Wireless power transfer (WPT) is an emerging technology with an immense potential for a wide range of applications. WPT systems use dedicated sources or transmitters for contactless electrical power transfer at different power levels ranging from milliwatts to kilowatts. Examples of the WPT applications include wireless powering of biomedical implants and wireless charging of mobile devices, robots, drones, and electric vehicles. Such technologies have attracted much interest as they simplify daily life by eliminating the need for power cords required for plug-in charging. Although some commercial products have adopted WPT technology, the technology remains underdeveloped because of the limitations in existing WPT system designs, mainly the position-dependent efficiency. The objective of this proposal is to design and implement position-independent WPT systems that are capable of functioning under variable transmission distances and misalignments between the transmitter and receiver while maintaining high power transfer efficiencies. Another important component of this proposal is the research-based education for both undergraduate and graduate students. The proposed research is of particular value for students due to its interdisciplinary nature, where students will study nonlinear devices for electrical implementation of nonlinear resonance circuits to design power inverters and efficient rectifiers used in systems. These skills are highly valuable in the nation's workforce, where the combination of expertise in materials, devices, and circuits are desirable for today's multi-disciplinary research and engineering in areas involving electronic devices.

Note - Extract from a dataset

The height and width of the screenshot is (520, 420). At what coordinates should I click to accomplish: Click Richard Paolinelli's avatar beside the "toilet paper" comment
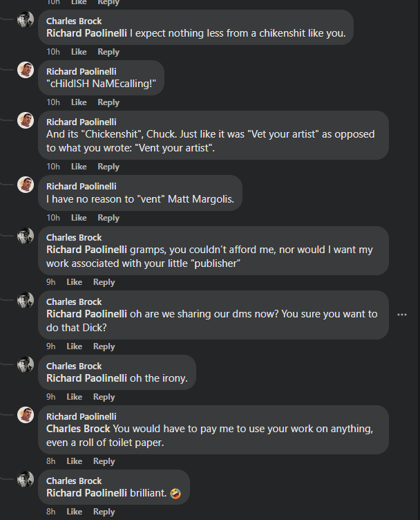pyautogui.click(x=26, y=415)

The proposed research, for the first time, provides a solution for designing position-independent WPT systems in which the operating frequency remains fixed. The project will study the dynamics of coupled nonlinear resonant circuits, investigate nonlinear materials and devices for operation at various power levels, perform nonlinear device modeling, electromagnetic simulation, and circuit simulation, and implement the WPT prototype. The proposed approach has a strong potential to solve the challenging problems in wireless power transfer systems, in particular the performance variations due to misalignment and change of distance between transmitter and receiver. Upon the successful implementation, the proposed circuits will provide a unique and low-cost solution to design position-independent WPT systems. The project is transformative since it has a potential to impact many different aspects and applications of radio frequency circuit design.
This award reflects NSF's statutory mission and has been deemed worthy of support through evaluation using the Foundation's intellectual merit and broader impacts review criteria.